Hence Id prefer full Rails environment with things like Devise and ActiveAdmin
I'm working on an open source platform for restful api app development, running on node.js and mongo. The idea is to handle the backend stuff so you can focus on the frontend of your choice. But on open source, so something like wordpress for apps.
I'd love input on the idea. https://github.com/comster/house
Matt, now I'm working only with API and I couldn't agree more with you.
Last year I worked with a very big and monolithic Rails app and all the time I was wondering about move it for services but it wasn't possible.
I'm almost convinced that we can write service layers with a very consistent API and use Rails to consume it as a client. The HTML interface should be only another client.
In the real world the HTML output is not like JSON or XML as you told.
It is used to show data to a human and most of the time it contains a lot of elements that are not related with the resource data even if it is not representing more than a resource in the same page.
The interaction with a human doesn't happen in the same way as with another system.
@MatthewPhillips maybe because the logic to generate JSON and HTML is very often quite different and having a tight coupling at this level might result in some serious pains later on.
> You take the same data and either run it through a Json serializer or a view renderer.
My experience might be different than yours, but very often my html views quickly end up needed more than 1 resource to render and now I need to fetch data just for the html templates. The same data set isn't needed when returning json or xml and the API end points exposed for data consumption are often quite different.
That said, in some cases, I agree that your approach would work.
Is "Documentation" just an implementation detail for what you really need: "Communication"? If I can have a smooth learning curve and a well-understood contract, then I'll have an API that developers enjoy using and integrating into products.

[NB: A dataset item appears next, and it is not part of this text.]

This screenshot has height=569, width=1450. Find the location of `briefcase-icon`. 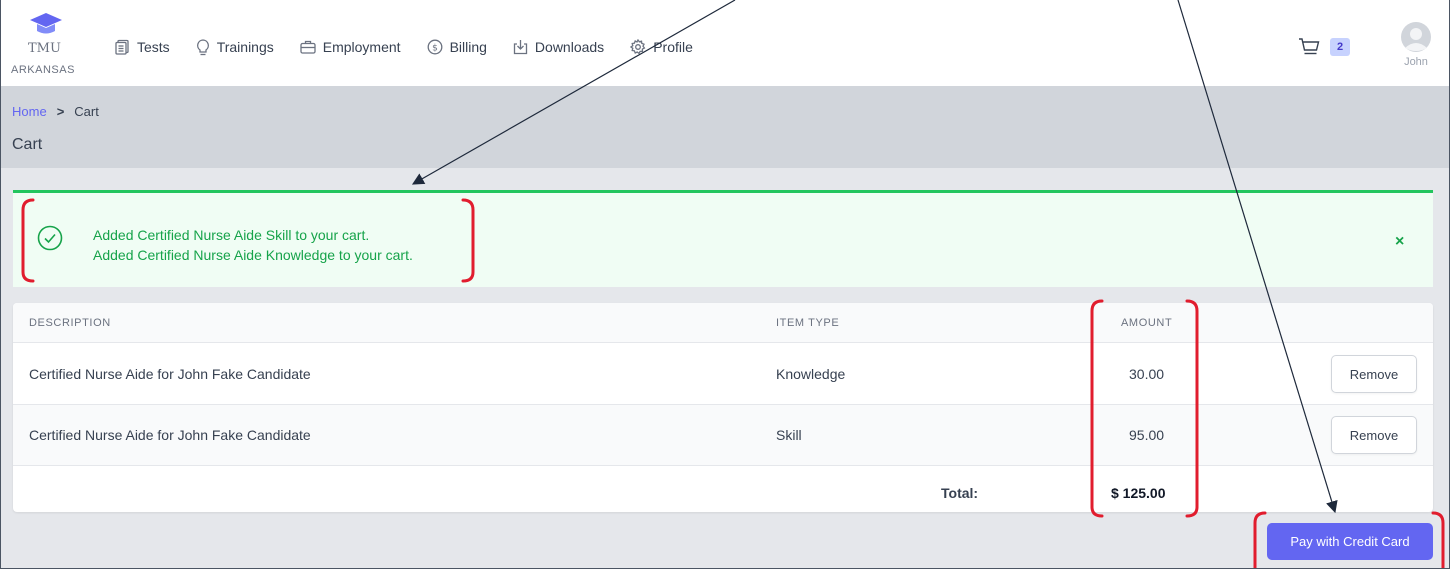

briefcase-icon is located at coordinates (308, 47).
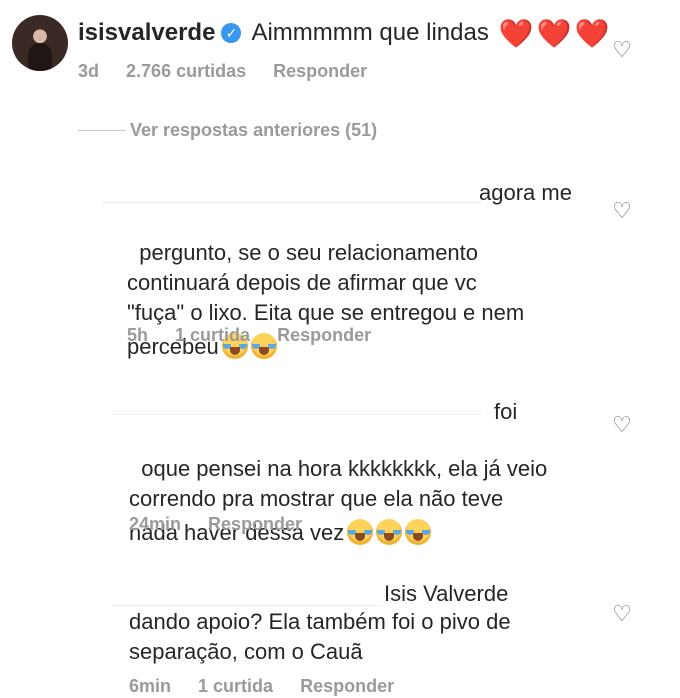 This screenshot has height=698, width=680. I want to click on reply-meta: 5h 1 curtida Responder, so click(260, 336).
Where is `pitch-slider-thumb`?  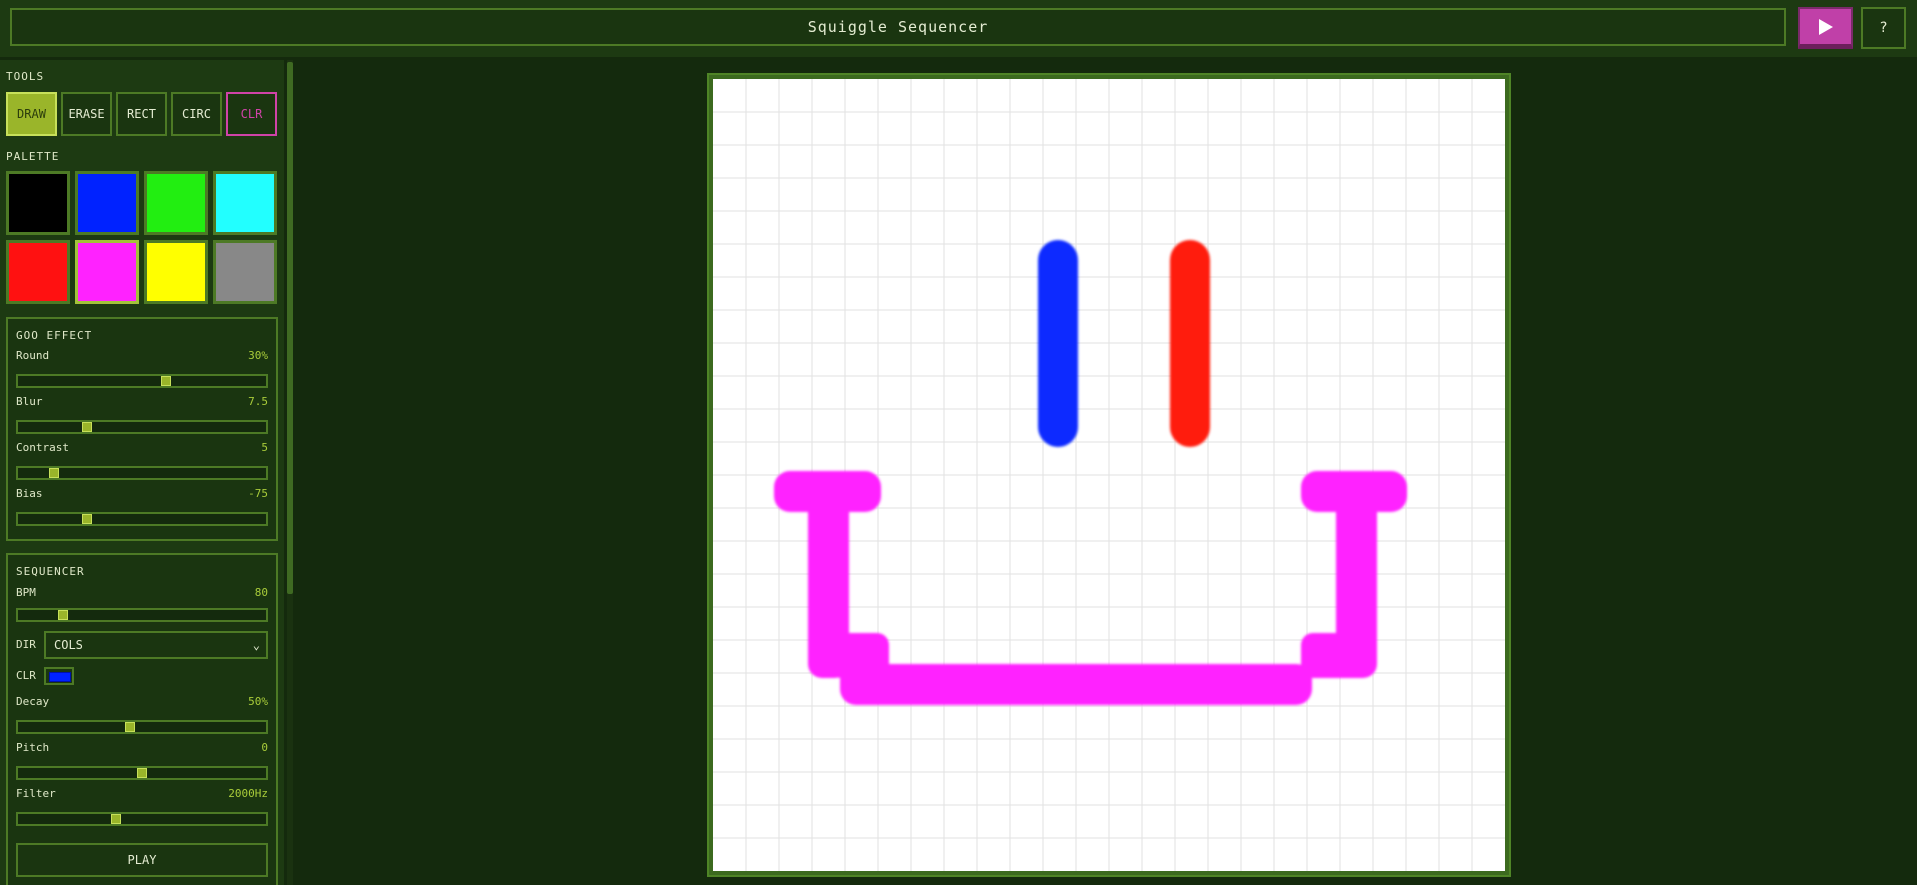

Now granted, I don't see how this can be done currently without proper documentation (even if that just means naming the routes well, and providing illustrative examples), but that doesn't mean it's not possible.
Why not build this as a middleware layer? You can mount a sinatra app within Rails (/services for instance), and then write your API in a predefined path structure that the gem will look into (within the rails app path maybe?)
You can pretty easily share models and whatnot -- and then you have a nice clean place to define/override your DSL. I would have to do some playing to make sure this is valid, but that might be an approach to think about.
The DSL you describe is remarkably similar to WSDL (http://en.wikipedia.org/wiki/Wsdl) in terms of describing a web service and how to communicate with it.
Granted, DSL is a lot easier to read, since it is using Ruby syntax instead of XML. Functionally, they are the same.
Is MVC really equipped for this new world? When you write a single page app there's really no need for the V server side, so you left with "MC" and its heavy handed conventions or a Sinatra-like method that more directly maps to RESTful resources.
MVC never worked for regular web pages, it needs bindings and direct feedback to make sense, all the purported MVC web framework were basically full of shit. To "do MVC" on the web, you either do it all on the client, or you split the C across server and clients, with M on the server and V on the client. Something like that.
Or you use different meta-patterns, and you stop lying to yourself (and to everybody else). That's fine, regular web interactions work and work well and they have structural advantages. They just can't do MVC in any sensible manner.
Agreed; there's essentially zero correlation between real MVC (as described in papers about the original Smalltalk implementations) and web "MVC frameworks".
I don't believe that Webmachine forces you into "a specific way of providing your data." It wants you to provide data in a format that both your service and the client are prepared to understand, again, that seams reasonable.